Much of the text consists of acknowledgements concerning past resolutions by the UN and member states who abolished or established moratoriums upon the death penalty. These acknowledgements are significant because this resolution addresses a broader scope of demographics than just LGBT peoples:
“Deploring the fact that, frequently, poor and economically vulnerable persons and foreign nationals are disproportionately subjected to the death penalty, that laws carrying the death penalty are used against persons exercising their rights to freedom of expression, thought, conscience, religion, and peaceful assembly and association, and that persons belonging to religious or ethnic minorities are disproportionately represented among those sentenced to the death penalty,
“Condemning in particular the use of the death penalty against persons with mental or intellectual disabilities, persons below 18 years of age at the time of the commission of the crime, and pregnant women,
“Condemning the imposition of the death penalty as a sanction for specific forms of conduct, such as apostasy, blasphemy, adultery and consensual same-sex relations, and expressing serious concern that the application of the death penalty for adultery is disproportionately imposed on women,”3
The actions set forth in this resolution consist of 14 points.
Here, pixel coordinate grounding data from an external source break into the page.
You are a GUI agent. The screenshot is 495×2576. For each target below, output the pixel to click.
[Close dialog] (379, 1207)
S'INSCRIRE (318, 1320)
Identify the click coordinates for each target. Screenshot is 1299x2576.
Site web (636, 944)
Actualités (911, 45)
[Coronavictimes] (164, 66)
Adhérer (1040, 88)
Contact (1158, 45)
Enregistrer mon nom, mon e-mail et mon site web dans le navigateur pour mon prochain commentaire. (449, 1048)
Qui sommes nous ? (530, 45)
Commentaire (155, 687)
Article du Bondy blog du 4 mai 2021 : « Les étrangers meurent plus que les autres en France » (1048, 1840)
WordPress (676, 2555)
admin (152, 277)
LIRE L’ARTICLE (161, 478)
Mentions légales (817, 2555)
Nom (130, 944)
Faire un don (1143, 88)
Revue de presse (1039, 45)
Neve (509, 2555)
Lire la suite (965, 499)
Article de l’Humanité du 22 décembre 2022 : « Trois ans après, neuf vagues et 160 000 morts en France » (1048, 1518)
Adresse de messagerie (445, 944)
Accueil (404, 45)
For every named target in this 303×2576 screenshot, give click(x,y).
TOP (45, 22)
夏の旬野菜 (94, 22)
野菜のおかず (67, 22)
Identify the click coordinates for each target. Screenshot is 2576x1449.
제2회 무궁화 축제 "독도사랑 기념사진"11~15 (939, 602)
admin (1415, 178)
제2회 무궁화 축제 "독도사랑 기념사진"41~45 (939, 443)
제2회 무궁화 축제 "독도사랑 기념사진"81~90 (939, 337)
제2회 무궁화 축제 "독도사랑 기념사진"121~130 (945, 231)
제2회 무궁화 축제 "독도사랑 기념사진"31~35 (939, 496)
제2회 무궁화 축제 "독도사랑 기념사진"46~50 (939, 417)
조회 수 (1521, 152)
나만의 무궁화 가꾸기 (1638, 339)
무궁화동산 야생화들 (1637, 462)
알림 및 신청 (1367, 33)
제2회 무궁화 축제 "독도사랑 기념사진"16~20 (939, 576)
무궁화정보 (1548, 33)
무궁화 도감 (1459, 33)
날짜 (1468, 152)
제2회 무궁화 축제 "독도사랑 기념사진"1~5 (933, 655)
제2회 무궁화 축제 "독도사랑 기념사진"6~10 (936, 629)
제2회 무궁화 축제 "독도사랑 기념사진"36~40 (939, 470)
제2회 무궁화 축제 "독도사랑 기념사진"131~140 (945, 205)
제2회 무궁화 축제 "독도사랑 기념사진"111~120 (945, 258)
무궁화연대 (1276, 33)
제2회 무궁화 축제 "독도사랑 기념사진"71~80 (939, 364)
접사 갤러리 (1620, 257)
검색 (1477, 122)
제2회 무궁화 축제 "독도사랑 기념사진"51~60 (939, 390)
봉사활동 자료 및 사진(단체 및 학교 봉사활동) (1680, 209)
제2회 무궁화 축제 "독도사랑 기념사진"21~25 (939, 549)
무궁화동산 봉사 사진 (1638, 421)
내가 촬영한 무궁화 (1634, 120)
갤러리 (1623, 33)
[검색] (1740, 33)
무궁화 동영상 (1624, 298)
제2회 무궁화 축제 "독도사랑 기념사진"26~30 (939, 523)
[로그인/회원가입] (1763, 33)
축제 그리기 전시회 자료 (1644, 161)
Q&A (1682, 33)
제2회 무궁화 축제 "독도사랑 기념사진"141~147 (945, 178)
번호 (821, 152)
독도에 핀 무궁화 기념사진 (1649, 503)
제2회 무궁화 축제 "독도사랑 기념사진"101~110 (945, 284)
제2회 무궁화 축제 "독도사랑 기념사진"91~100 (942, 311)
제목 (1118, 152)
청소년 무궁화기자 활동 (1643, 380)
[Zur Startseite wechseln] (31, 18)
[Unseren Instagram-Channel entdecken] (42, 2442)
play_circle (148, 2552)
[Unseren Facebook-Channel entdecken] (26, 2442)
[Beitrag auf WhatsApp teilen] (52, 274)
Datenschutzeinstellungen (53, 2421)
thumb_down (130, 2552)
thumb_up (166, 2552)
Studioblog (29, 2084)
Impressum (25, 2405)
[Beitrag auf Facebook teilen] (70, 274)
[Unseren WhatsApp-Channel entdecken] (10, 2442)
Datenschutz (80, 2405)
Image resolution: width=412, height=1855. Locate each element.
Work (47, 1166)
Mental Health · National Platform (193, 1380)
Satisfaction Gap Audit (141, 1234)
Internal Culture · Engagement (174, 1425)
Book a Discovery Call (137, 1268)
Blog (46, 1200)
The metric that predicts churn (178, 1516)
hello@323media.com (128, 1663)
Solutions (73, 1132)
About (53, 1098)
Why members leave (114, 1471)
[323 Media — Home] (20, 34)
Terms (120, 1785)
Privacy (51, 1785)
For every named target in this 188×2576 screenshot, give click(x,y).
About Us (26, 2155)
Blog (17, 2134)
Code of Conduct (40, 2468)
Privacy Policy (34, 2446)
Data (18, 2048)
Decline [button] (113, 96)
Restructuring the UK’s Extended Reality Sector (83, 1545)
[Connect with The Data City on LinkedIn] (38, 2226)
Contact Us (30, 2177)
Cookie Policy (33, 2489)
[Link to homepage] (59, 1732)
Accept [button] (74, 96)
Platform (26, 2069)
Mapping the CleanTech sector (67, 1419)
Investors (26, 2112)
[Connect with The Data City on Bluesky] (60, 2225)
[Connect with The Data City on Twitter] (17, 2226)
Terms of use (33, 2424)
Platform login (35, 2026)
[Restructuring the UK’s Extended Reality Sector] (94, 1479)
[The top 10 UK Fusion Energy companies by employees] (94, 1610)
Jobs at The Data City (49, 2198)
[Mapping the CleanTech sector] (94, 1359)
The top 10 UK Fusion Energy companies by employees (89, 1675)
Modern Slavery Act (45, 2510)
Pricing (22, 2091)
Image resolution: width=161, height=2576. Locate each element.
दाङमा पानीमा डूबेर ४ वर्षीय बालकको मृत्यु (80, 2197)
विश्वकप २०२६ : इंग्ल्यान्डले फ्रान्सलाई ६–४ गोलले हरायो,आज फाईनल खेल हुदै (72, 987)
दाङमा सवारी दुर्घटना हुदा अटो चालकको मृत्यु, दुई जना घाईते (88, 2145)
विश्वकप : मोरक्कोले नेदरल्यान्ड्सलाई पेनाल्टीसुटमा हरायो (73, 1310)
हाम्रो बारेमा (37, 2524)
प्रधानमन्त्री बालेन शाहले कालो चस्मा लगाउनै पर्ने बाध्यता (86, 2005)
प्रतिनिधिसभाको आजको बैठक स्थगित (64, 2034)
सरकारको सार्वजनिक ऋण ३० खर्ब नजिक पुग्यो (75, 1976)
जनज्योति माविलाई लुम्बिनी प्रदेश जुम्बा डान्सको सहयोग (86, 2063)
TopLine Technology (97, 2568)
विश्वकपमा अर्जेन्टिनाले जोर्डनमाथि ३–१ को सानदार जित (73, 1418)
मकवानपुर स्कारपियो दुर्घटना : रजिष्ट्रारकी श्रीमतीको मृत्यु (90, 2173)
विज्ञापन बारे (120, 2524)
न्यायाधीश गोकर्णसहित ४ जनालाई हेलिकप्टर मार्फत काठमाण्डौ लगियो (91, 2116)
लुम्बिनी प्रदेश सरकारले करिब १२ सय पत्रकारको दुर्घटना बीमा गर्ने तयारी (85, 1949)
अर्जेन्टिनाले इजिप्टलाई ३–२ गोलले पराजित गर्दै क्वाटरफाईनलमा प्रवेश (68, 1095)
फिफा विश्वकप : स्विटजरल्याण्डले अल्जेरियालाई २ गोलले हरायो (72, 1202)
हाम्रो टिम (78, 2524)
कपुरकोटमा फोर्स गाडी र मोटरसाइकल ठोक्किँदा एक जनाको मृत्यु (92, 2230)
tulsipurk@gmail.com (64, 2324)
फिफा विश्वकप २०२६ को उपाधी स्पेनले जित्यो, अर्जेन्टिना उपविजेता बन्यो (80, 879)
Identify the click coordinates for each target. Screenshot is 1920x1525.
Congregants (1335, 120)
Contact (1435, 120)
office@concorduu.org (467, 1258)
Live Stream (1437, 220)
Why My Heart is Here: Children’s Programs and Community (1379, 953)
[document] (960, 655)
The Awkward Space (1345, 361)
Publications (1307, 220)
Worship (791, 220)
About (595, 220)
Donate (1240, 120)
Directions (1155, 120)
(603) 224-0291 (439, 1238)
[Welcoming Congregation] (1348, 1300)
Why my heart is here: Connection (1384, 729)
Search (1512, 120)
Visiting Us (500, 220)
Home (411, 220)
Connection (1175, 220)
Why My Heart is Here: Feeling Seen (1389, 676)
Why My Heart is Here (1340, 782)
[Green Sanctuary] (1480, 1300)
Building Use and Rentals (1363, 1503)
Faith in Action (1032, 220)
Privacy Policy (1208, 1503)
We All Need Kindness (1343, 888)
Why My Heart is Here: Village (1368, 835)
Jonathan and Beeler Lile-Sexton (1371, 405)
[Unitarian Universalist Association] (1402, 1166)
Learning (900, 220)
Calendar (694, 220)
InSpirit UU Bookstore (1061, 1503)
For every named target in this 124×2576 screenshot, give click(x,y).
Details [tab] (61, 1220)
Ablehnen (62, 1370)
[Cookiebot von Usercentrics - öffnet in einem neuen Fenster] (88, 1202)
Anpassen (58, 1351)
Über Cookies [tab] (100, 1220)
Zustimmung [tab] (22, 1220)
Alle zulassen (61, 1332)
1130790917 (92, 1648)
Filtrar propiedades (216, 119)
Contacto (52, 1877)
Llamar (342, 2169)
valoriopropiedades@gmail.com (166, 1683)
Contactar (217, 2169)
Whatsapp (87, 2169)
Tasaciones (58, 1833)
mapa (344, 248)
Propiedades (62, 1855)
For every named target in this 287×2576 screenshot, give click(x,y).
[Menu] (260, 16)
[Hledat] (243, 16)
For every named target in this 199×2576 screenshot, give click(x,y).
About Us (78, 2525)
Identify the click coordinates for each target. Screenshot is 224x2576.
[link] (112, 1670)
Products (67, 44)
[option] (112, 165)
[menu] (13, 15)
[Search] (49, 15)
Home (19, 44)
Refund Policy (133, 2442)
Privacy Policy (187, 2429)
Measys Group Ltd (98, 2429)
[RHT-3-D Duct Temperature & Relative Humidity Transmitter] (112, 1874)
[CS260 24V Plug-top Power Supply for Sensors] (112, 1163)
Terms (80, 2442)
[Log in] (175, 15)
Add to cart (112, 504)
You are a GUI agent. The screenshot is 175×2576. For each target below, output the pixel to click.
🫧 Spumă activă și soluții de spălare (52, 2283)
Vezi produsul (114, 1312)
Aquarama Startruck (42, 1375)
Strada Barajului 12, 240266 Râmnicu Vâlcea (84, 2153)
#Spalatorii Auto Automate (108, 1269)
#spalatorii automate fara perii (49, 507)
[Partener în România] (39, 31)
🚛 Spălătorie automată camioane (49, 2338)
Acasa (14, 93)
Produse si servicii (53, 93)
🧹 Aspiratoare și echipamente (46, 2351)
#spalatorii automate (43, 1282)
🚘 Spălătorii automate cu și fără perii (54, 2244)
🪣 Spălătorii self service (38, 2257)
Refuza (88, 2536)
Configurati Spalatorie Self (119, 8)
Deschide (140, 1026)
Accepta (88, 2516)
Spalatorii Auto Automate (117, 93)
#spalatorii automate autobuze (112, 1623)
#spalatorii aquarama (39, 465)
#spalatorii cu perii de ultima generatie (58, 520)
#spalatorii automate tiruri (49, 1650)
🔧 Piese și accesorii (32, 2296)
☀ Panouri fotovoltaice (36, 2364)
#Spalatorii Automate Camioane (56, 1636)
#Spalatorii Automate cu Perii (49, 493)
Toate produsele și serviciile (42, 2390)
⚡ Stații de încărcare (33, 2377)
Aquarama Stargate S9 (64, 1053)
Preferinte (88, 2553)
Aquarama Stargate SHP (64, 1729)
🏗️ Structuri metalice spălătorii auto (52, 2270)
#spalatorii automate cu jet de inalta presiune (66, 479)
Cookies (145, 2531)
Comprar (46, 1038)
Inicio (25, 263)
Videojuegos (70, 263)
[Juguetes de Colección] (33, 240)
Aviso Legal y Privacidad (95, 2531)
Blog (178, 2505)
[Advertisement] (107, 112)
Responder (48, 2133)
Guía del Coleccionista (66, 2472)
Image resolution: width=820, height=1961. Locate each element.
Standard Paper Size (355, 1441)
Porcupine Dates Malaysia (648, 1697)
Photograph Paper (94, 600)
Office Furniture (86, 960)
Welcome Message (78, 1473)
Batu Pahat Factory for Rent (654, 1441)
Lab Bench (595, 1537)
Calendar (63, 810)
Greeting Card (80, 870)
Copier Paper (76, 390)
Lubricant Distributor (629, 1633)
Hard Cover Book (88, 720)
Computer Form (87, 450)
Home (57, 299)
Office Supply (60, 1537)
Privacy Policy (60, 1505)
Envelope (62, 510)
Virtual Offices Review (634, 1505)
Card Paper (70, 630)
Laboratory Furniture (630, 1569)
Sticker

Here are some of them as written that most apply to controversy in the United States:
2. Calls upon States that have not yet acceded to or ratified the Second Optional Protocol to the International Covenant on Civil and Political Rights aiming at the abolition of the death penalty to consider doing so;4
Nick Duffy of the Pink News quoted Heather Nauert, spokesperson for the State Department, to say that the United States had “broader concerns” and that the measure called for total abolition of the death penalty.5 Item 2 is the closest this document comes to total abolition. But it only asks states who have not yet ratified abolition to consider doing so. That isn’t the same thing as ordering abolition of the death penalty. What the United States did was refuse to consider even addressing the matter with Congress.
5. Urges States that have not yet abolished the death penalty to ensure that the death penalty is not applied against persons with mental or intellectual disabilities and persons below 18 years of age at the time of the commission of the crime, as well as pregnant women;6
Item 5 reiterates the same resolution rejected by the Obama Administration in December 2016. This might also apply to people with autism who have yet to overcome their disability. We have already observed a higher incidence of transgenderism among people with autism.7 We cannot consider transgender issues without also considering the rights of those with mental or intellectual disabilities.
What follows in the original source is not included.